__EXERCISE REQUIREMENTS__
Transcribe the entries below exactly as they appear.

[Records from a data collection]
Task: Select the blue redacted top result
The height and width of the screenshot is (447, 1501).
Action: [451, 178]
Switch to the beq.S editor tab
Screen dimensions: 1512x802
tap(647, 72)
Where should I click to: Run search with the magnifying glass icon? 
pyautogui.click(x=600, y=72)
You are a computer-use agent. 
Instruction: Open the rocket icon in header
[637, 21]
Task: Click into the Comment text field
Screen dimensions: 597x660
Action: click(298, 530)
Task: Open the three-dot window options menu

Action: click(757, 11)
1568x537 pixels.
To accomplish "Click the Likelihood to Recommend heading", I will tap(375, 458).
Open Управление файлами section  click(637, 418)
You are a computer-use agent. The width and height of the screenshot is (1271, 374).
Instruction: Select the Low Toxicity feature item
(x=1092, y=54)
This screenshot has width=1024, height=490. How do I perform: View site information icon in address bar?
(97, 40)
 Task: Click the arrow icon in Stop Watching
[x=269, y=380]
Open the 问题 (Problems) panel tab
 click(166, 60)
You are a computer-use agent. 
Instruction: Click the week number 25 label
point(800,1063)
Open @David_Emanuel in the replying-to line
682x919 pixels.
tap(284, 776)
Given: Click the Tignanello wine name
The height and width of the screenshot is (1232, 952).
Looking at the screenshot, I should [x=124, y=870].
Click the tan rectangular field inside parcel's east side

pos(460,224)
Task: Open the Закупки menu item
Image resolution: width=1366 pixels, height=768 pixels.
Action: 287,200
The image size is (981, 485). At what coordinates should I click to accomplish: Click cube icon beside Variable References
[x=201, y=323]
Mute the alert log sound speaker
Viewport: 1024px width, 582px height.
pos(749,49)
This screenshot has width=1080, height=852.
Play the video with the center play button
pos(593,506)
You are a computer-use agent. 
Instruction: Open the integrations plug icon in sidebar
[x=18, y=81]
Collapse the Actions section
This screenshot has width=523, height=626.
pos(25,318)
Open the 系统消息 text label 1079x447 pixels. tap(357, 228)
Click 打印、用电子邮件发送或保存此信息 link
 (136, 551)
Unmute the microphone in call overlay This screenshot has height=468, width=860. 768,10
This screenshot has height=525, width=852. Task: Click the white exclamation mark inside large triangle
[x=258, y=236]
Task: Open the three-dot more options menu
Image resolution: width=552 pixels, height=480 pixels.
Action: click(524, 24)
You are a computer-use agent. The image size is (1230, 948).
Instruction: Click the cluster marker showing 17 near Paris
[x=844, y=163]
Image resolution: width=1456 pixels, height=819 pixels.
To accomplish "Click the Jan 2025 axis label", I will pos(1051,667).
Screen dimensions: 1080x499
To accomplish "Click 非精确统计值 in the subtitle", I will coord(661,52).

__TASK RESULT__
Task: Select the blue redacted top result
The height and width of the screenshot is (447, 1501).
Action: [451, 178]
Switch to the beq.S editor tab
Screen dimensions: 1512x802
tap(647, 72)
Where should I click to: Run search with the magnifying glass icon? 
pyautogui.click(x=600, y=72)
You are a computer-use agent. 
Instruction: Open the rocket icon in header
[637, 21]
Task: Click into the Comment text field
Screen dimensions: 597x660
Action: click(298, 530)
Task: Open the three-dot window options menu

Action: click(757, 11)
1568x537 pixels.
To accomplish "Click the Likelihood to Recommend heading", I will tap(375, 458).
Open Управление файлами section  click(637, 418)
You are a computer-use agent. The width and height of the screenshot is (1271, 374).
Instruction: Select the Low Toxicity feature item
(x=1092, y=54)
This screenshot has width=1024, height=490. How do I perform: View site information icon in address bar?
(97, 40)
 Task: Click the arrow icon in Stop Watching
[x=269, y=380]
Open the 问题 (Problems) panel tab
 click(166, 60)
You are a computer-use agent. 
Instruction: Click the week number 25 label
point(800,1063)
Open @David_Emanuel in the replying-to line
682x919 pixels.
tap(284, 776)
Given: Click the Tignanello wine name
The height and width of the screenshot is (1232, 952).
Looking at the screenshot, I should [x=124, y=870].
Click the tan rectangular field inside parcel's east side

pos(460,224)
Task: Open the Закупки menu item
Image resolution: width=1366 pixels, height=768 pixels.
Action: 287,200
The image size is (981, 485). At what coordinates should I click to accomplish: Click cube icon beside Variable References
[x=201, y=323]
Mute the alert log sound speaker
Viewport: 1024px width, 582px height.
pos(749,49)
This screenshot has width=1080, height=852.
Play the video with the center play button
pos(593,506)
You are a computer-use agent. 
Instruction: Open the integrations plug icon in sidebar
[x=18, y=81]
Collapse the Actions section
This screenshot has width=523, height=626.
pos(25,318)
Open the 系统消息 text label 1079x447 pixels. tap(357, 228)
Click 打印、用电子邮件发送或保存此信息 link
 (136, 551)
Unmute the microphone in call overlay This screenshot has height=468, width=860. 768,10
This screenshot has height=525, width=852. Task: Click the white exclamation mark inside large triangle
[x=258, y=236]
Task: Open the three-dot more options menu
Image resolution: width=552 pixels, height=480 pixels.
Action: click(524, 24)
You are a computer-use agent. The image size is (1230, 948).
Instruction: Click the cluster marker showing 17 near Paris
[x=844, y=163]
Image resolution: width=1456 pixels, height=819 pixels.
To accomplish "Click the Jan 2025 axis label", I will pos(1051,667).
Screen dimensions: 1080x499
To accomplish "Click 非精确统计值 in the subtitle", I will coord(661,52).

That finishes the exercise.